Viaggiando sempre ad est, Anna e suo fratello incontrano altri bambini, la maggior parte dei quali impazziti al pensiero di partecipare alla Festa del Fuoco, ritenuta l’unico modo di salvarsi. Essi infatti credono che in Sicilia sia sopravvissuta una “Piciridduna”: una donna adulta e immune, che avrà il potere di salvare tutti. La Festa si svolge presso le fittizie Terme Elise vicino Alcamo/Castellammare del Golfo. Esse, tuttavia, non possono essere identificate come le Terme Segestane tutt’oggi visibili, a causa della vicinanza di un grande albergo, ma danno comunque una forte impressione di verosimiglianza.

In questo modo Ammaniti delinea il ritratto della Sicilia, tripartito in quelle macchie di colore della sicilianità da lui ritenute più importanti. In primo luogo, la coesistenza quotidiana della vita e della morte e la pluralità delle contraddizioni, raccontata un tempo da Leonardo Sciascia (Sicilia e sicilitudine), e risultante dalla mescolanza di razze, culture e costumi in un unico calderone. In secondo luogo, l’isolitudine, la dolorosa sensazione di essere soli, che dà origine ad un disperato bisogno di fuggire. E, infine, la propensione tipica dei siciliani a celebrare feste in onore di donne ritenute portatrici di doni salvifici, come nel romanzo ben testimonia l’episodio della Piciridduna.
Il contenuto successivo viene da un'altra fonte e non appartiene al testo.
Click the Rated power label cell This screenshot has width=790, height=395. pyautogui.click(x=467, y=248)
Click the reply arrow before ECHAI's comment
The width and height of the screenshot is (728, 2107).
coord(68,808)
Questi tre caratteri costituiscono la risposta alla paura della distruzione totale, della rottura del ciclo della vita, dell’impossibilità di realizzazione, del caos e persino della mancanza di qualsiasi logica, nonché della spaventosa verità sulla natura umana. In questo modo l’autore elabora anche una diagnosi su una realtà che stiamo imparando a conoscere: come ci comportiamo di fronte alla crisi? Che cosa ci definisce? Sembra che i siciliani, più di qualsiasi altro popolo, siano legati all’eternità delle cose e all’inevitabilità della morte ma, soprattutto, al piacere dell’essere vivi, per quanto in contraddizione con il resto. Perché, in fondo, Ammaniti suggerisce questo: che il loro compito è continuare a vivere ad ogni costo.